The method of moment estimator of the expected value of a random variable is sample mean (\(\frac{1}{n}\sum_{i=1}^N x_i\)).

N <- 1000
x <- rnorm(N)
(
theta_hat_mm <- mean(x)
)
[1] -0.02858194

B.2.2 Method of moments to estimate a linear-in-parameter model

Now, let’s look at an estimation task that is more familiar and relevant to our work: estimating the coefficients of a linear model.

Consider the following linear model.

\[ \begin{aligned} y = \alpha + \beta x + \mu \end{aligned} \tag{B.1}\]

By the assumption of zero conditional mean (\(E[\mu|X] = 0\)), where \(X = \{1, x\}\) (the intercept and \(x\)), the following hold as the moment conditions for this problem:

\[ \begin{aligned} E[\mu \cdot x] & = E_x[E_{\mu}[\mu \cdot x|x]] \\ & = E_x[xE_{\mu}[\mu|x]] \\ & = E_x[x\cdot 0] \;\; \mbox{(by the assumption)} \\ & = 0 \end{aligned} \]

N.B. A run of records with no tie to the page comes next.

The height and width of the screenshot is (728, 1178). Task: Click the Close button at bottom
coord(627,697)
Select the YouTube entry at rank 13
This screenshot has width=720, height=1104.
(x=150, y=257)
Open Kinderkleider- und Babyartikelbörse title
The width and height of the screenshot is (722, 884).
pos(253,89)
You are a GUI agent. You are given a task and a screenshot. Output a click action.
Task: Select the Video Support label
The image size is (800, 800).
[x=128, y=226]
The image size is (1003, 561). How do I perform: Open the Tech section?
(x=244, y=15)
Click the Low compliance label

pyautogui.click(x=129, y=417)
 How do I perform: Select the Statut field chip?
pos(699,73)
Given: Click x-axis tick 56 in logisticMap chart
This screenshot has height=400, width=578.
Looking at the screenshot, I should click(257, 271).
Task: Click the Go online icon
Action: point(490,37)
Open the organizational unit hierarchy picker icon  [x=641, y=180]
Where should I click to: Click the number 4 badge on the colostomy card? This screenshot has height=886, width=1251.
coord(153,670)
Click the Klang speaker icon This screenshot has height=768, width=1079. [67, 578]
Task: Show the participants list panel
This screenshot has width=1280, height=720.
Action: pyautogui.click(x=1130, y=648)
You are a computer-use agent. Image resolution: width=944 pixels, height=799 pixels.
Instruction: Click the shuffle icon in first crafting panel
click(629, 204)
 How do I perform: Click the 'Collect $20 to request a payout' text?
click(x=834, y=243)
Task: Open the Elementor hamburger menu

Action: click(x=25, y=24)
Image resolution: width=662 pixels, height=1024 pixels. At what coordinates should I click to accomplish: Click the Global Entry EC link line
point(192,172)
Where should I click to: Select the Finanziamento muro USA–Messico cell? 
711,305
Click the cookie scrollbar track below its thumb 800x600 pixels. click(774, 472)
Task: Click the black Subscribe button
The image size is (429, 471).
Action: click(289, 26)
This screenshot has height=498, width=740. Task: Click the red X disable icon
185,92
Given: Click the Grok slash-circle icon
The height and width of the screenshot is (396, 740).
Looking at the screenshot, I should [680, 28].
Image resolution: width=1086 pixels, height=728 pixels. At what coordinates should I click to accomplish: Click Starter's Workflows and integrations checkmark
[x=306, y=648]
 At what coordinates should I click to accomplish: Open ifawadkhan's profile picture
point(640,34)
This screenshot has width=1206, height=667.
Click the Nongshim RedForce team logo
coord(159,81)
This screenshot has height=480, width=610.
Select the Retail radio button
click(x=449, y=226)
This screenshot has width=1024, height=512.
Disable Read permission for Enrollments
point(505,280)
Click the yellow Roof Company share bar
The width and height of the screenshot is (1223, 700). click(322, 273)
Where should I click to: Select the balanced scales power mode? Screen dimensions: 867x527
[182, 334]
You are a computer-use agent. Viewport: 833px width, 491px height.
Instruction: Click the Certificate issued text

\[ \begin{aligned} E[\mu\cdot 1] & = 0\\ E[\mu\cdot x] & = 0 \end{aligned} \tag{B.2}\]

From Equation B.1, we can see that \(\mu = y - \alpha + \beta x\). Substituting this into Equation B.2,

\[ \begin{aligned} E[(y - \alpha + \beta x)\cdot 1] & = 0\\ E[(y - \alpha + \beta x)\cdot x] & = 0 \end{aligned} \tag{B.3}\]

Terminology alert: Score function

Score function is a function of parameters to estimate inside \(E[]\) of the moment conditions. \(\Psi(\cdot)\) is often used to represent a score function.

So, the score functions in Equation B.3 are

  • \(\Psi_1(\alpha, \beta) = y - \alpha + \beta x\)
  • \(\Psi_2(\alpha, \beta) = (y - \alpha + \beta x)\cdot x\)

for the first and second moment conditions.

Now, the sample analogs of these moment conditions are,

\[ \begin{aligned} \sum_{i=1}^N(y_i - \alpha + \beta x_i) & = 0\\ \sum_{i=1}^N(y_i - \alpha + \beta x_i)\cdot x_i & = 0 \end{aligned} \]

Do these look familiar to you? They should be because they are identical to the first order conditions of OLS. Solving the equations,

\[ \begin{aligned} \hat{\alpha}_{mm} & = \frac{1}{N}\sum_{i=1}^N y_i \\ \hat{\beta}_{mm} & = \frac{\sum_{i=1}^N (y_i-\bar{y})(x_i - \bar{x})}{\sum_{i=1}^N (x_i-\bar{x})^2} \end{aligned} \]

B.2.3 Instrumental variable approach as a method of moment estimator

Now, consider the following model,

\[ \begin{aligned} y = \alpha + \beta x + \mu \end{aligned} \]

where \(E[\mu|x] = f(x)\). So, \(x\) is endogenous. Fortunately, we have found an external instrument \(z\) such that \(E[u|z] = 0\) and \(z\) has explanatory power on \(x\) (\(z\) is not a weak instrument). According to these assumptions, we can write the following moment conditions:

\[ \begin{aligned} E[\mu\cdot 1] & = 0 \;\; \mbox{(w.r.t to the intercept)}\\ E[\mu\cdot z] & = 0 \end{aligned} \tag{B.4}\]

The key difference from the previous case is that we are not using \(E[\mu\cdot x] = 0\) because we believe that this moment condition is not satisfied. Instead, we are using \(E[\mu\cdot z] = 0\) because we believe this condition is satisfied.

Substituting \(\mu = y - \alpha + \beta x\) into Equation B.4,

\[ \begin{aligned} E[(y-\alpha + \beta x)\cdot 1] & = 0 \\ E[(y-\alpha + \beta x)\cdot z] & = 0 \end{aligned} \]

The sample analogs of these conditions are,

\[ \begin{aligned} \sum_{i=1}^N(y_i - \alpha + \beta x_i) & = 0\\ \sum_{i=1}^N(y_i - \alpha + \beta x_i)\cdot z_i & = 0 \end{aligned} \]

Now, we can solve these conditions with respect to \(\alpha\) and \(\beta\), which are instrumental variable estimators.